- Signature date: 8 May 1928
- Subject: Reparation to the Sacred Heart
- Number: 12 of 31 of the pontificate
- Text: In Latin; In English;

= Miserentissimus Redemptor =

1928 papal encyclical by Pius XI

Miserentissimus Redemptor (English: "Most Merciful Redeemer") is the title of an encyclical written by Pope Pius XI, promulgated on May 8, 1928, on the theology of reparation to the Sacred Heart.

==Content==
In the opening section of the encyclical, the Pope stated that Jesus Christ had "manifested Himself" to Margaret Mary Alacoque and had "promised her that all those who rendered this honor to His Heart would be endowed with an abundance of heavenly graces".

Referencing Pope Leo XIII's encyclical Annum sacrum, Pius stated, "For as in olden time when mankind came forth from Noe's ark, God set His "bow in the clouds" (Genesis ix, 13), shining as the sign of a friendly covenant; so in the most turbulent times of a more recent age, ... then the most benign Jesus showed his own most Sacred Heart to the nations lifted up as a standard of peace and charity portending no doubtful victory in the combat."

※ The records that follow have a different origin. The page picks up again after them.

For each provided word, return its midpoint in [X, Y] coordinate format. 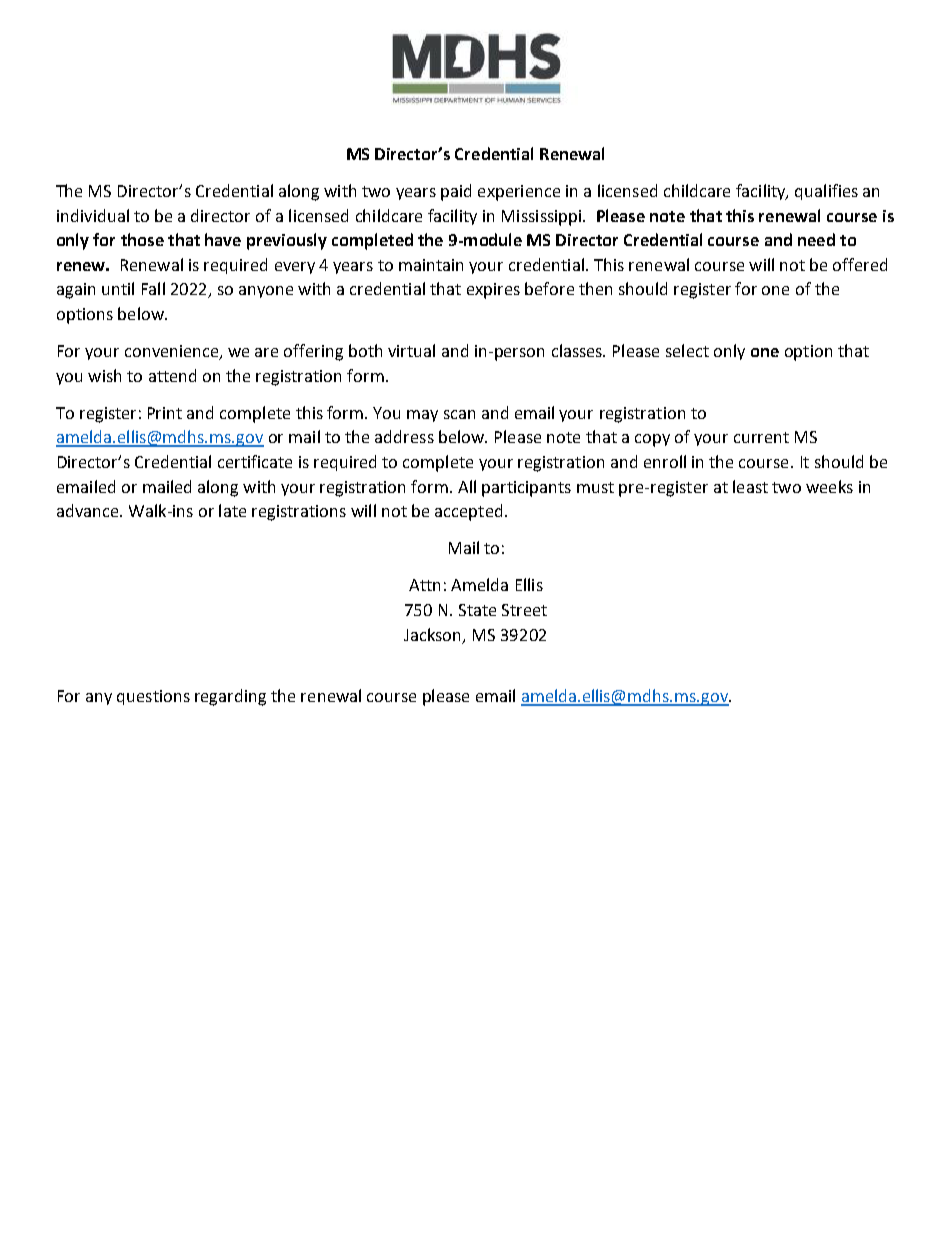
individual [93, 215]
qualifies [826, 192]
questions [153, 697]
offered [860, 264]
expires [493, 291]
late [232, 510]
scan [459, 414]
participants [526, 489]
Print [165, 413]
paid [456, 192]
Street [524, 610]
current [761, 437]
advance [89, 510]
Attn [424, 585]
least [750, 486]
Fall [153, 288]
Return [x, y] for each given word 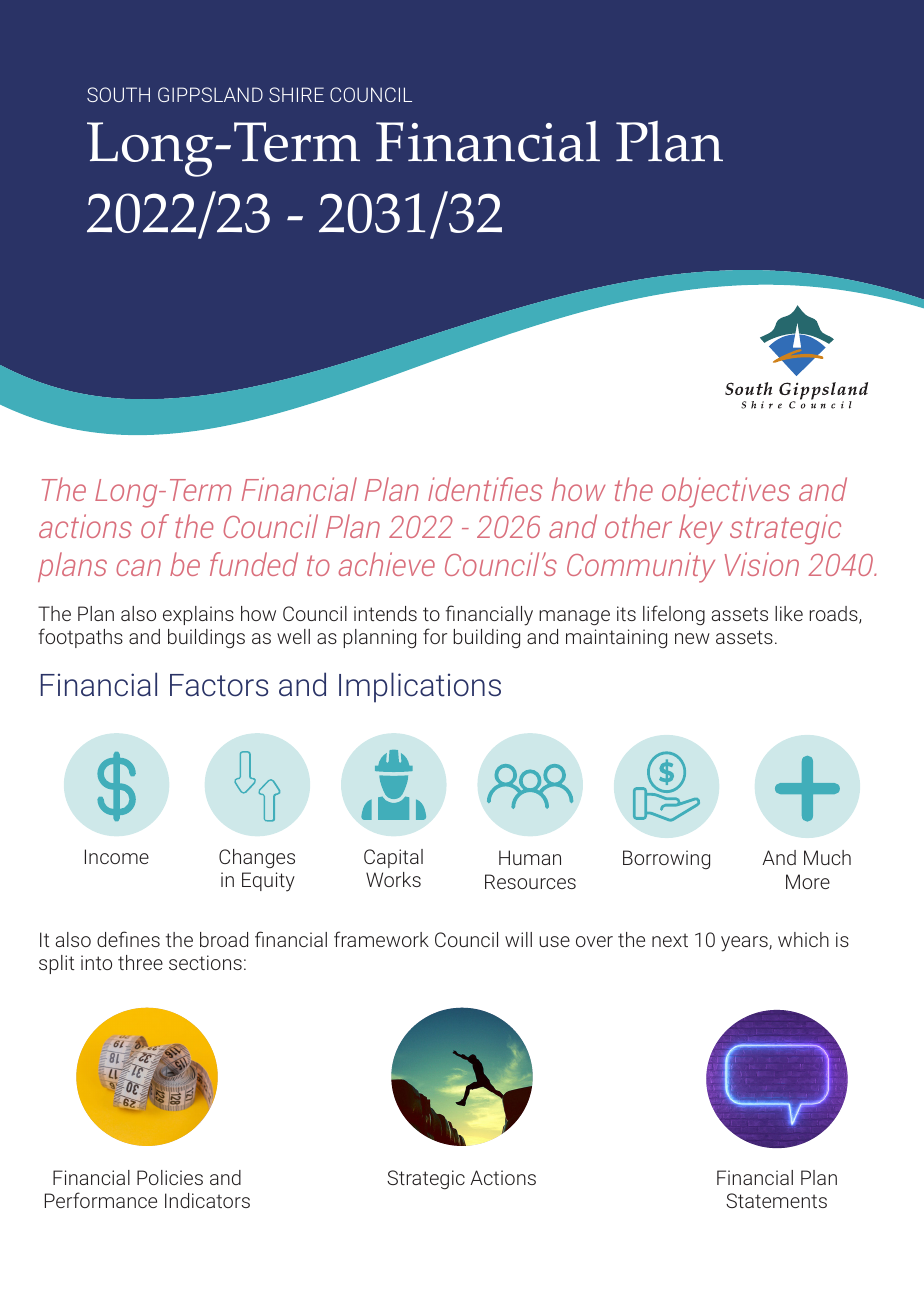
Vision [762, 564]
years [745, 944]
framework [381, 939]
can [138, 567]
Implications [420, 687]
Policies [170, 1177]
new [692, 638]
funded [254, 564]
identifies [485, 489]
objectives [726, 492]
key [701, 529]
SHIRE [296, 94]
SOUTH [118, 94]
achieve [387, 564]
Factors [219, 685]
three [140, 962]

Pius XI said that devotion to the Sacred Heart provided a succinct summary of the entire spiritual life.For is not the sum of all religion and therefore the pattern of more perfect life, contained in that most auspicious sign and in the form of piety that follows from [devotion to the Sacred Heart] inasmuch as it more readily leads the minds of [all] to an intimate knowledge of Christ Our Lord, and more efficaciously moves their hearts to love him more vehemently and to imitate him more closely?"

Pius raised the importance of the Feast of the Sacred Heart of Jesus as a day of reparation.

The encyclical is supplemented by a "Prayer of Reparation".

Pope Francis, in his encyclical letter on the Sacred Heart (2024) refers to Pius' teaching as an aspect of Christian spirituality which it is "fitting to recover".